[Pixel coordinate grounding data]
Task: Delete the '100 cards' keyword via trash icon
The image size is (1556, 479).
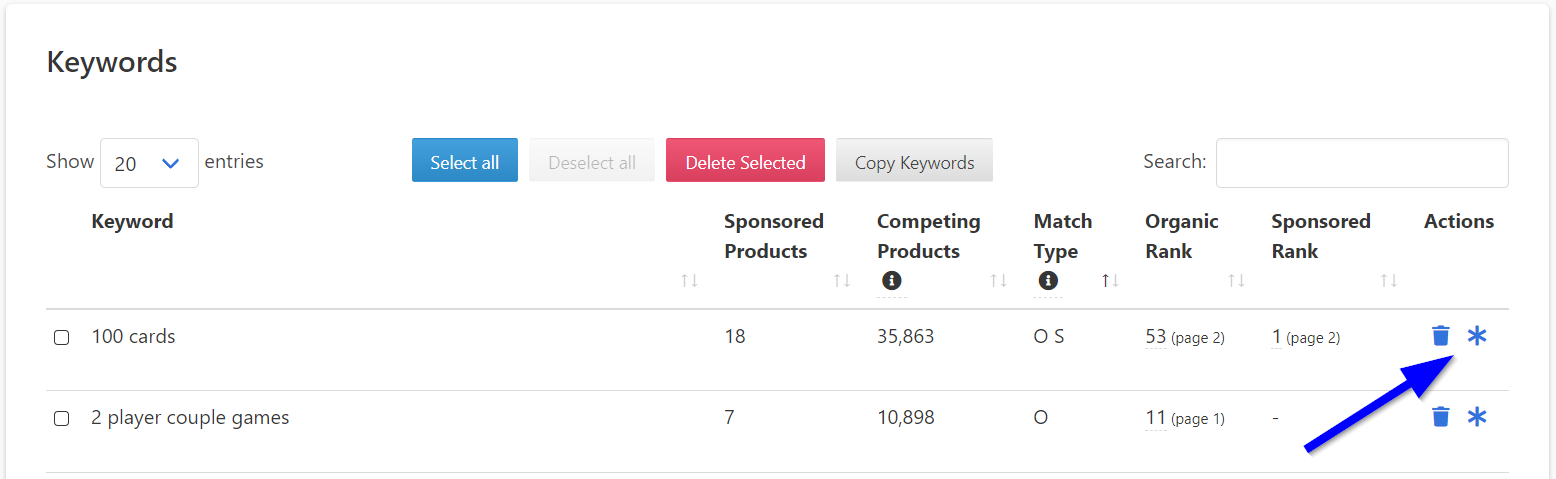Action: coord(1440,336)
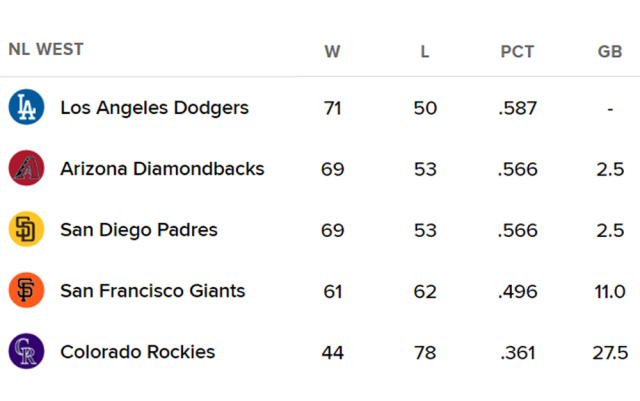Click the Arizona Diamondbacks logo
Screen dimensions: 640x401
coord(26,169)
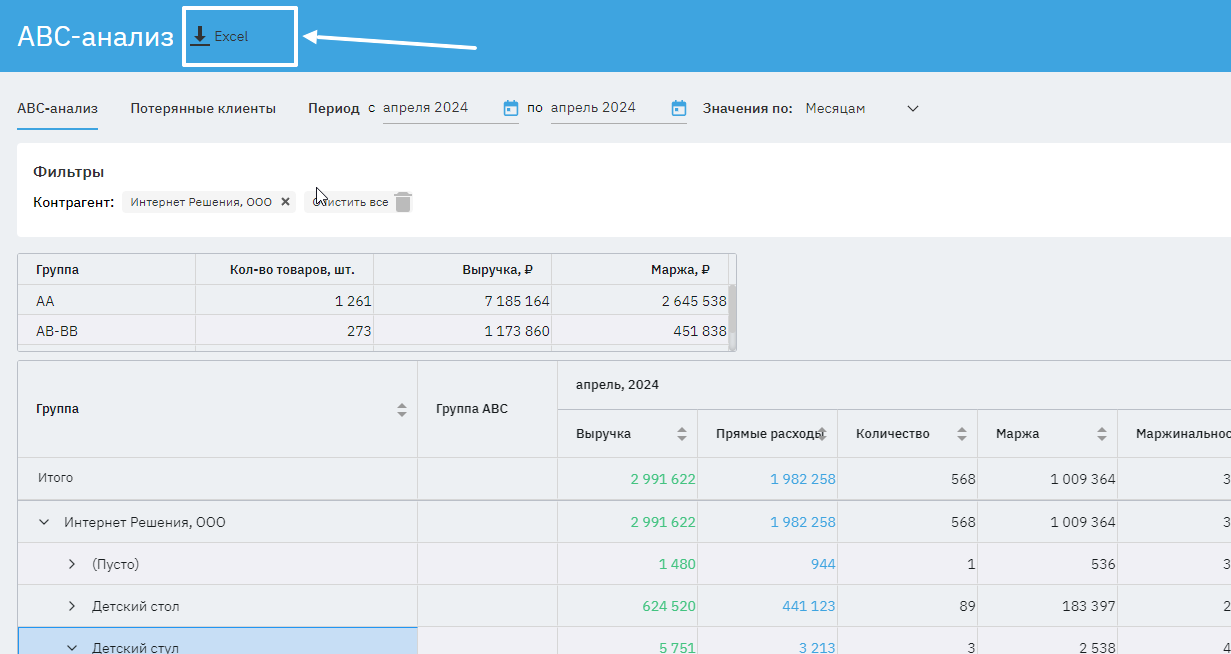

» **DIRECTIONS FOR THIS TASK**: A faithful copy of all the data above is required, printed exactly and with no pictures.

» **EXERCISE OUTPUT**:
Task: Delete the '100 cards' keyword via trash icon
The image size is (1556, 479).
Action: coord(1440,336)
Click the Arizona Diamondbacks logo
Screen dimensions: 640x401
coord(26,169)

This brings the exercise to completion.